Florida Attorney, Robert J. Merlin, in his South Florida Business Journal column, “Divorce doesn’t necessarily mean the destruction of a family business,” noted that the Collaborative Process could be the best way for married owners of a business to handle their divorce. He pointed out that financial records would be kept private, with interruptions to the business being dramatically reduced. When the couple is focused on resolving issues, rather than causing conflict, and use neutral financial and mental health professionals as needed, the process should be more efficient, avoiding duplicated efforts by each side.
Merlin notes that procedurally, each party to a Collaborative Divorce hires a specially-trained attorney. The parties and professionals meet together to identify issues to be resolved. The Collaborative professionals help the parties resolve those issues by working together as a team of advisors, instead of against each other as combatants. The process is conducted privately, outside of the courts, so that the family’s personal issues are not exposed to the public. The process is financially transparent and confidential so no one, other than the parties and professionals, know anything about the divorce issues or negotiations.
Mr. Merlin was speaking in the context of a family-owned business, where a divorcing couple owned a business together and their mutual interest would be promoted by keeping the business running. Through the Collaborative Process, the relationship between the couple involved in the family-owned business can be preserved allowing them to continue to work together in the business in the future, maintaining equity and keeping the business viable for future generations.

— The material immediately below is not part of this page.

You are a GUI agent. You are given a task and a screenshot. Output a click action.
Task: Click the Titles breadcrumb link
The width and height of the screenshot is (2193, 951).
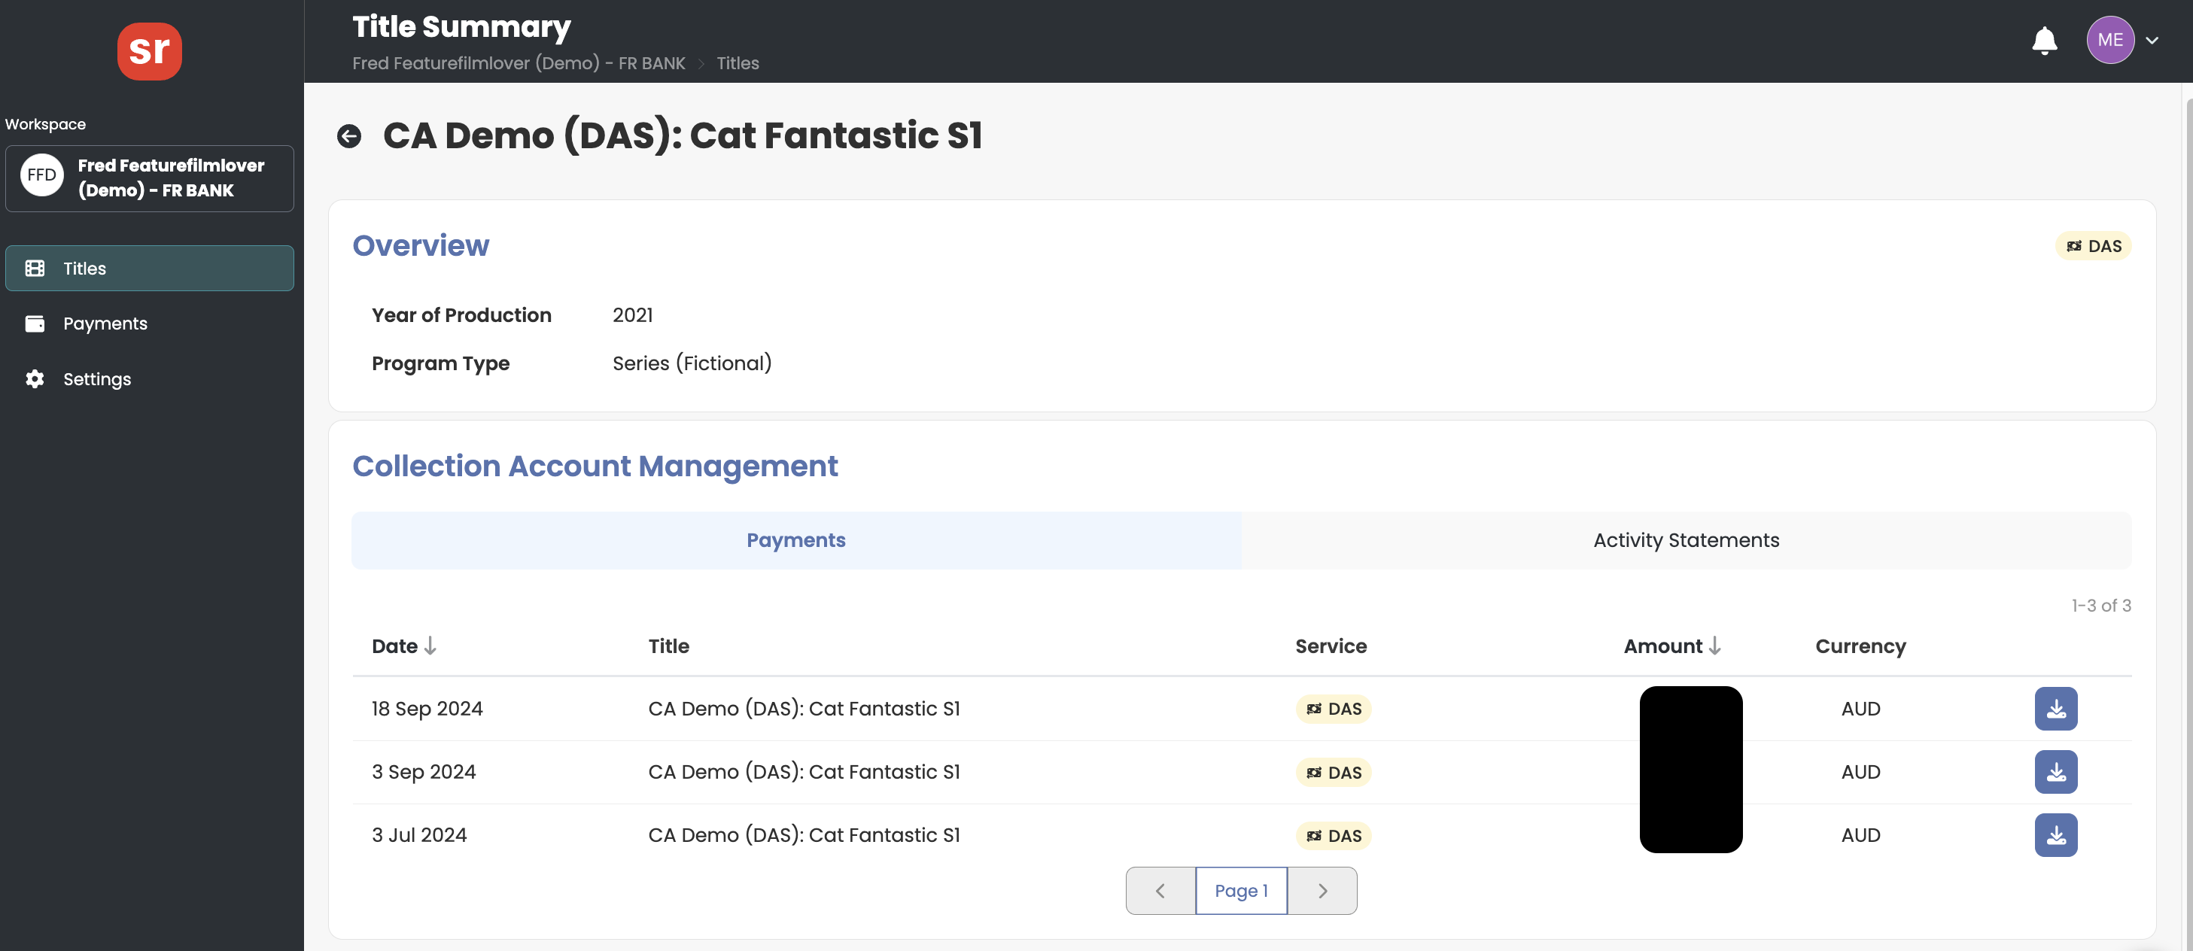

The Process works equally well where it is owned or managed by parent and child, or siblings, where a resolution is needed that preserves both the business and the family relationships.
However, even where there is no family relationship, divorcing business partners need to be able to privately work out an agreement that reflects the interests of all concerned.
The business divorce is nobody else’s business: not customers, not employees, not vendors, not banks, not competitors.
The Collaborative Team understands the need for the gathering of accurate information, privately, without doing more damage, to help the parties consider all options, in and outside the box, to move on.
The court system just isn’t designed for any of that. The Collaborative Process is.